Twin Shadow / Justice
Als mein Chef schon längst zum selbstverständlich viel cooleren und auch noch spektakuläreren Twin Shadow rübergedüst war, musste ich mir Justice ansehen. Aber was soll man schon machen, wenn die eigene Jugend von zwei dauerbekifften Franzosen dominiert wurde, die ich heute nicht mal sehen konnte, weil mir ein leuchtendes Kreuz (war das früher nicht größer?) die Sicht nahm. Mit einem Fotografen von der Intro verlor ich mich schließlich in einer besoffenen Diskussion darüber, ob Gaspard und Xavier bloß eine CD auflegten, was meine Stimmung dann noch viel weiter auf den Boden zog.
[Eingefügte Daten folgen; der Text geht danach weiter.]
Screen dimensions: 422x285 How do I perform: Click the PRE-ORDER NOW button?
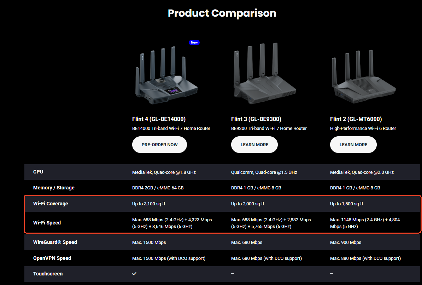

Als dann auch noch als “spontane” Zugabe das vier Jahre alte “NY Excuse” gespielt wurde, waren wir uns schließlich sicher: Gaspard hatte einen alten USB-Stick in seiner Innentasche gefunden, mit der Aufschrift “2008 Crap, Putain!”, den er gleich mal an seinen Laptop schloss. Die Melt!-Crowd feierte natürlich unwissend weiter darauf ab. Als einzig logische Schlussfolgerung nahmen auch der Intro-Fotograf und ich unsere USB-Sticks aus den Innentaschen — die allerdings mit Teleport ausgestattet waren — und beamten uns zurück in die Heimat, weit weg von Ferropolis, wo die harte Erkenntnis aber nicht lange auf sich warten ließ: nächstes Jahr müssen wir ja doch wieder hin. Scheiße.